The town of Blaxland is named after him.

William Lawson 
William Lawson was born in England, where he later trained to become a surveyor. He migrated to Sydney, Australia, arriving in 1800. He was an officer in the New South Wales Corp and owned land where he raised many cattle and sheep. He was invited to join the 1813 expedition with Gregory Blaxland.

The town of Lawson is also named after him.

William Charles Wentworth 
William Charles Wentworth was born in Australia to Irish parents. In 1802 he was sent to school in England and returned to Sydney in 1810, where he worked for the governor, Lachlan Macquarie, and was given a land grant of  on the Nepean River.

The town of Wentworth Falls is named after him.

Expedition

Blaxland, Wentworth and Lawson led an expedition party, which included four servants, four pack horses and five dogs. Two of the four men who assisted the party have been identified as James Burne (or Burnes), a guide and kangaroo hunter, and Samuel Fairs, a convict who arrived in Australia in 1810. The two others, also thought to be convicts, remain unidentified.

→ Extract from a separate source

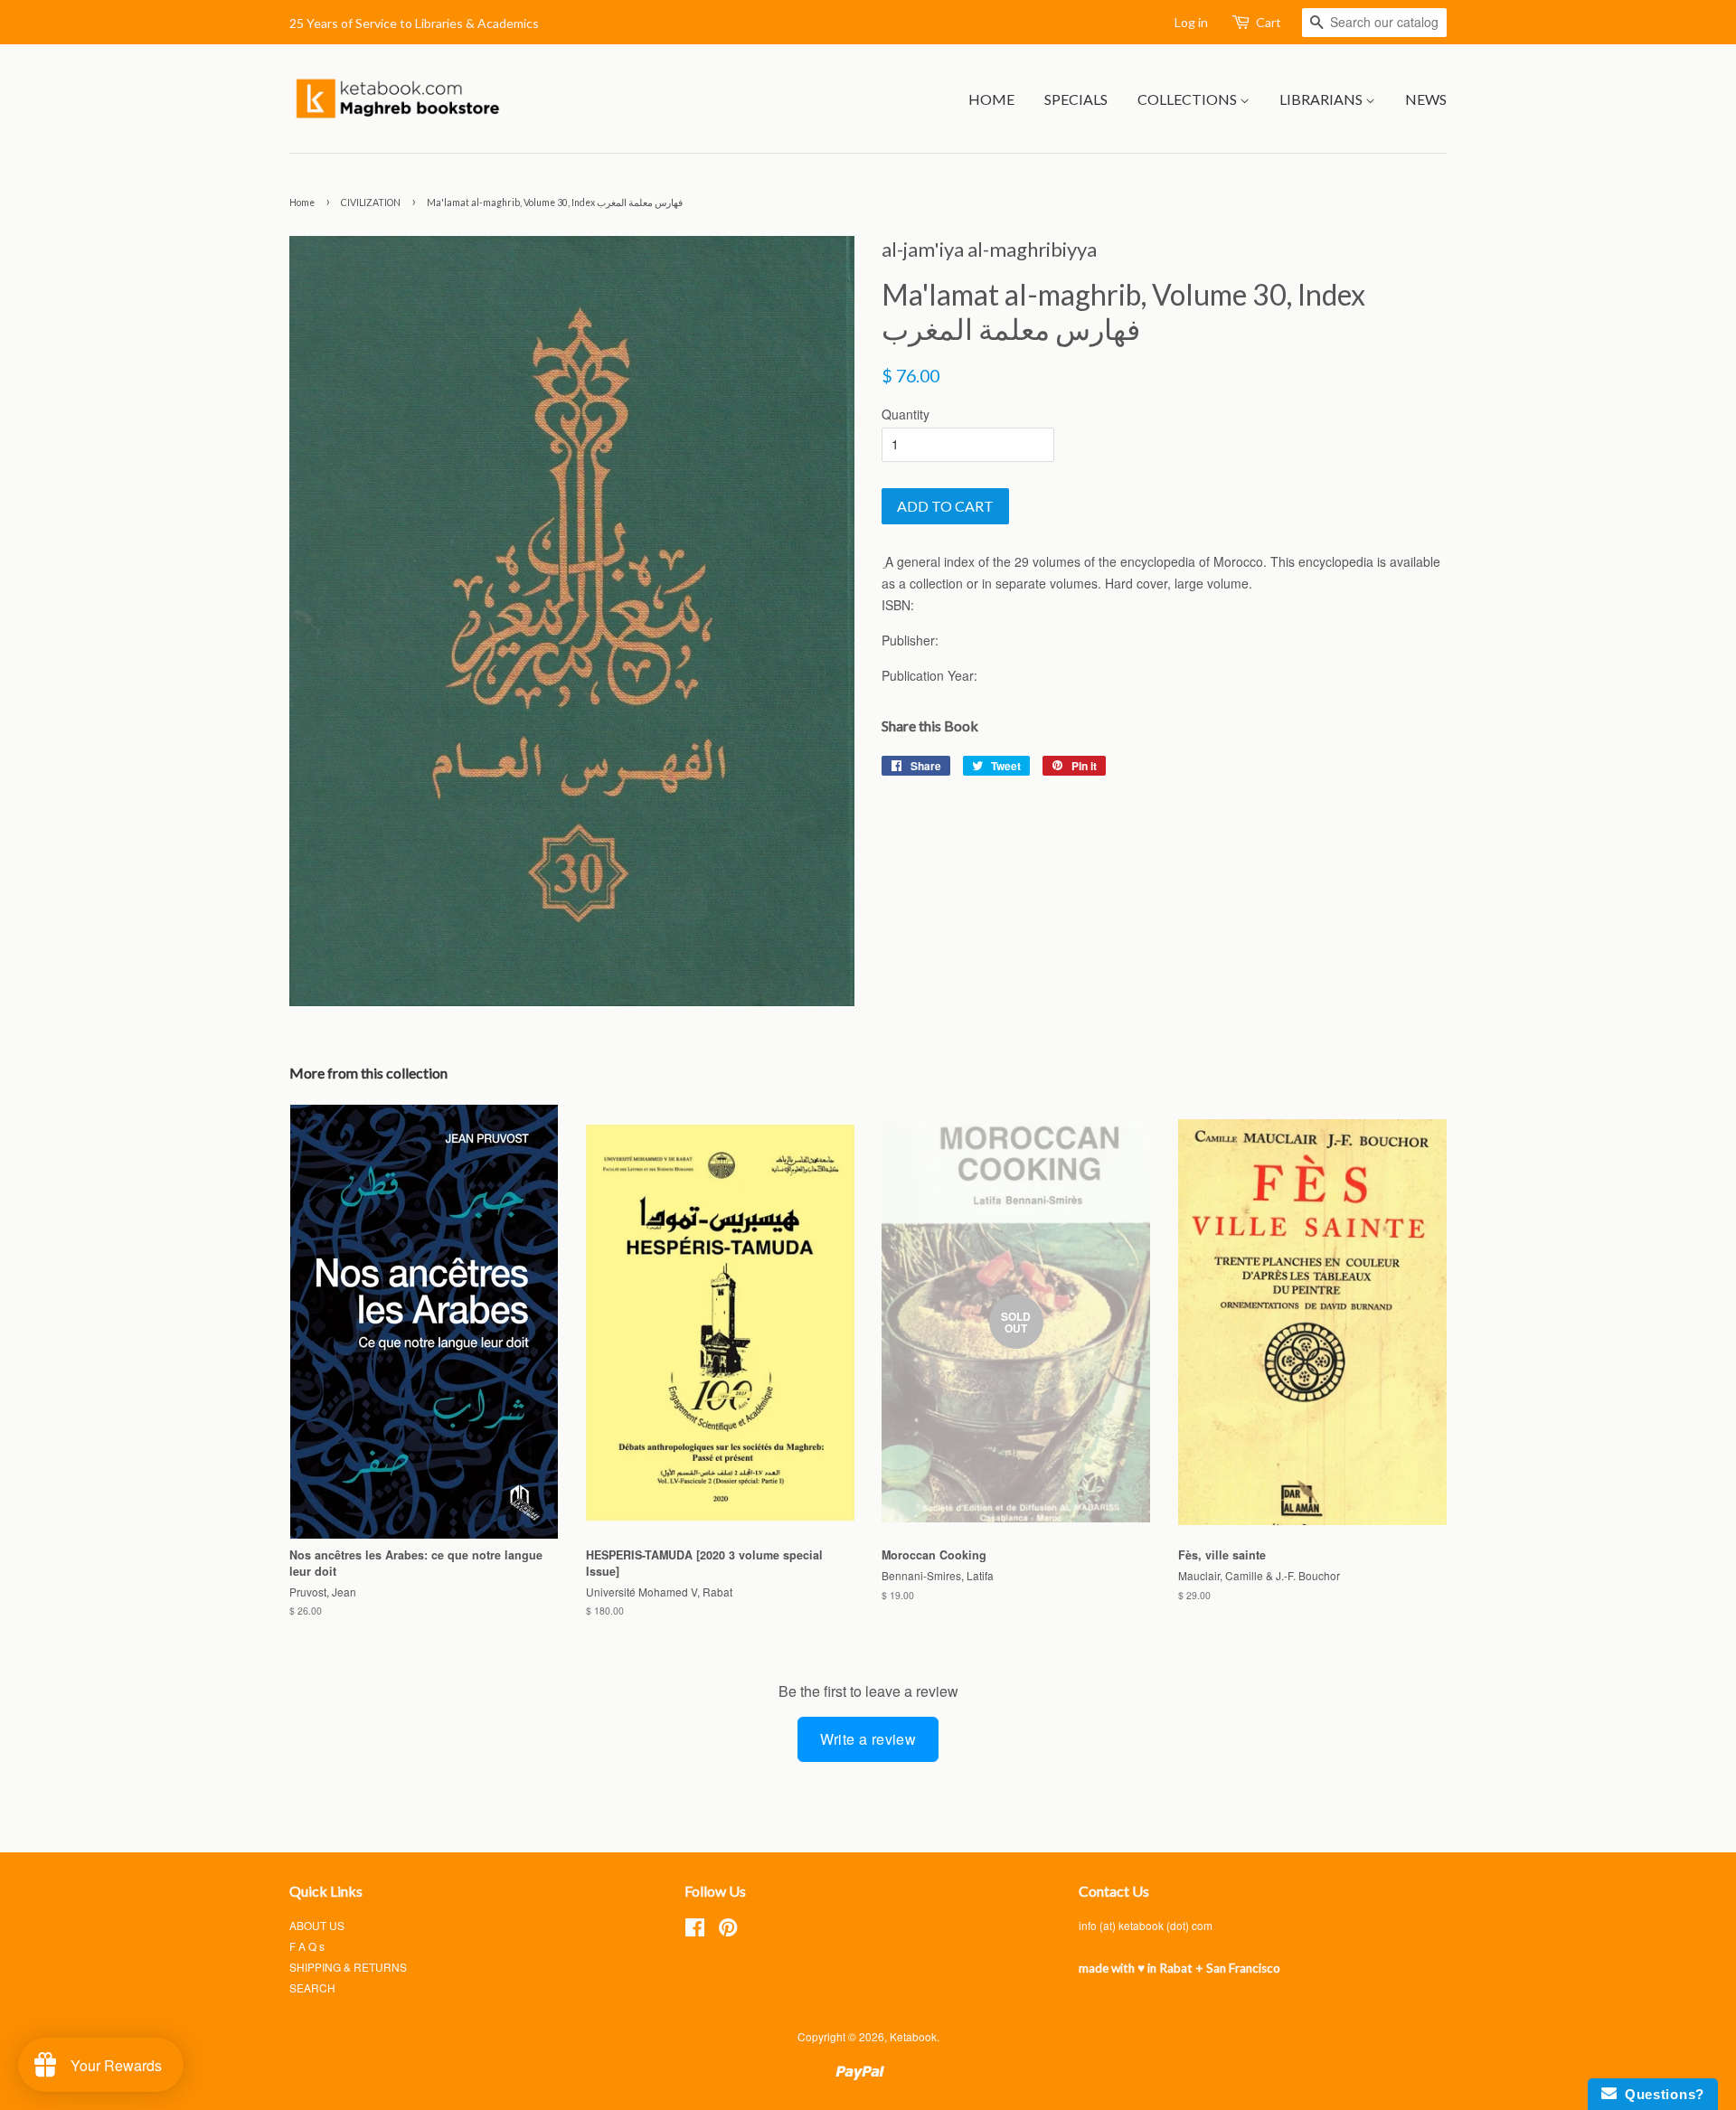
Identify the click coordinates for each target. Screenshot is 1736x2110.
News (1426, 99)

The party left from Blaxland's South Creek farm near the modern suburb of St Marys in western Sydney, on 11 May 1813 and crossed the Nepean River later that day. They made their way over the mountains, following the ridges, and completed the crossing in 21 days. The explorers' success has been attributed to their methodical approach and decision to travel on the ridges instead of through the valleys. The three explorers and two of their servants would set out each day, leaving the other two men at their campsite, and mark out a trail, before turning back later in the day to cut a path for the horses and allow the rest of the party to progress.

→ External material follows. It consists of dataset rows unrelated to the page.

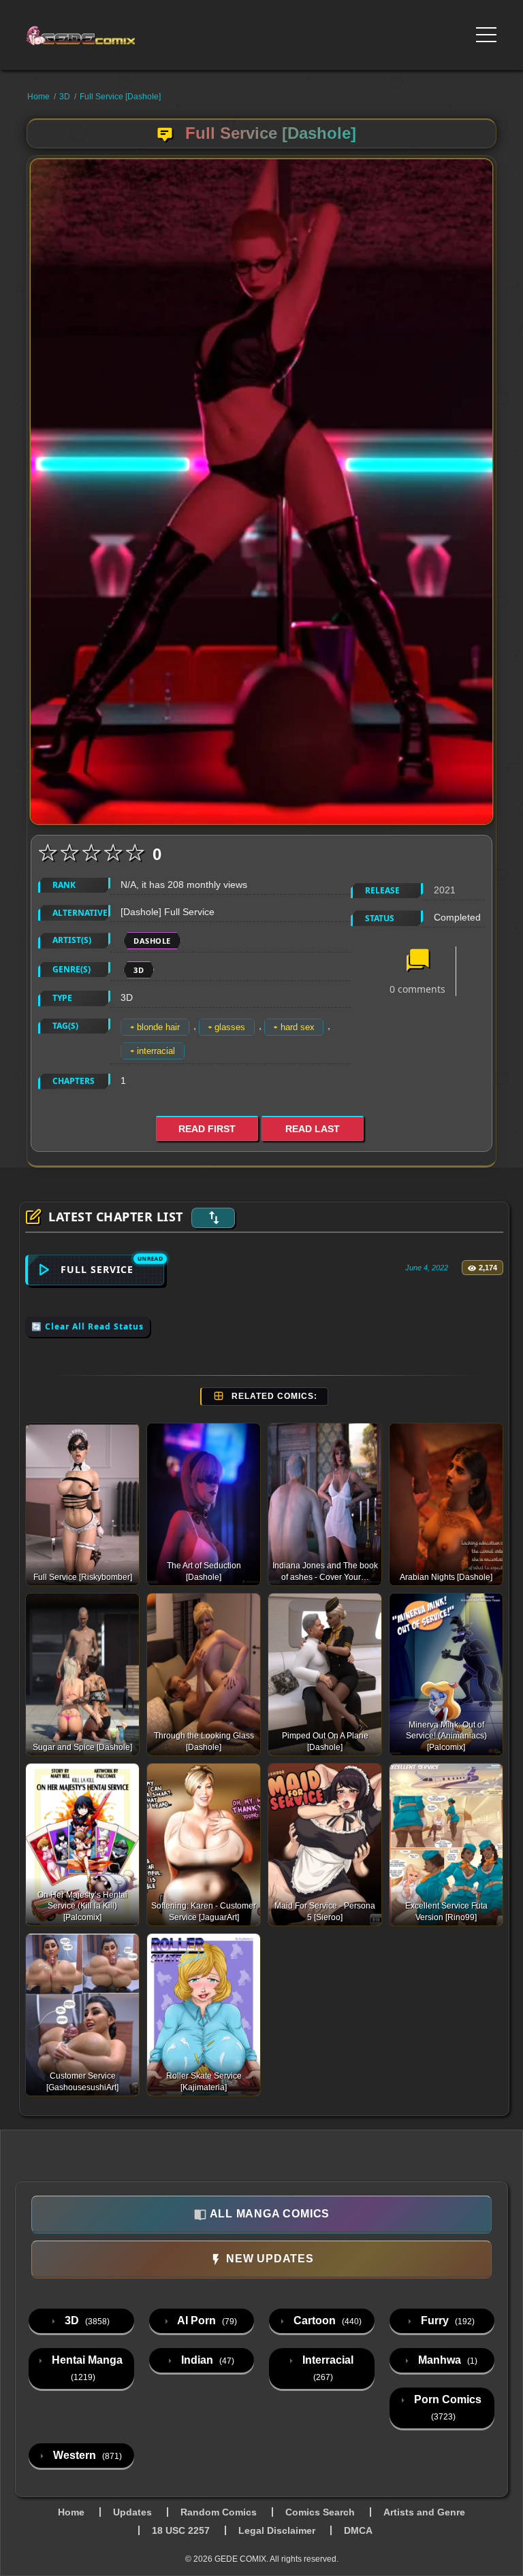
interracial (156, 1051)
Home (38, 96)
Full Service (97, 1269)
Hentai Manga (86, 2368)
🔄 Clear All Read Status (87, 1326)
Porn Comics (446, 2408)
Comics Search (320, 2512)
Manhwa (446, 2360)
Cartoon (326, 2320)
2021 (445, 890)
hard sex (298, 1027)
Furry (446, 2320)
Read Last (312, 1128)
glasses (230, 1027)
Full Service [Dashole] (120, 96)
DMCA (358, 2530)
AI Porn (206, 2320)
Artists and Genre (424, 2512)
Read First (207, 1128)
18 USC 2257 (181, 2530)
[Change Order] (213, 1218)
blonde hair (158, 1027)
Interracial (326, 2368)
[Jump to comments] (417, 961)
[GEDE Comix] (121, 35)
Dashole (152, 941)
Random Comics (218, 2512)
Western (86, 2455)
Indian (206, 2360)
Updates (132, 2512)
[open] (486, 34)
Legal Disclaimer (276, 2530)
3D (64, 96)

The group first saw the plains beyond the mountains from Mount York. They continued on to Mount Blaxland 25 km south of the site of Lithgow, on the western side of the mountains. From this point Blaxland declared there was enough forest or grassland "to support the stock of the colony for thirty years", while Lawson called it "the best watered Country of any I have seen in the Colony". The party then turned back, making the return journey in just six days.

Journals of the party

All three explorers wrote an account of their expedition. Blaxland was the only one to publish his account, Journal of a Tour of Discovery Across the Blue Mountains, which he did in 1823 during a return visit to England. His journal, written in the third person, records their progress in detail, including their reasons for believing they had achieved their goals and deciding to turn back: 

Wentworth's journal indicates his inspired impressions of the landscape:

Lawson, as a trained surveyor, kept detailed notes about the route itself including the distances covered each day, as well as his impressions of the landscape. He recorded on 22 May:

Aftermath

In recognition of the successful crossing, all three explorers were rewarded by Macquarie with a grant of 1000 acres of land west of the mountains. Blaxland later claimed to have led the expedition, however records from the time of the crossing imply that they were joint leaders.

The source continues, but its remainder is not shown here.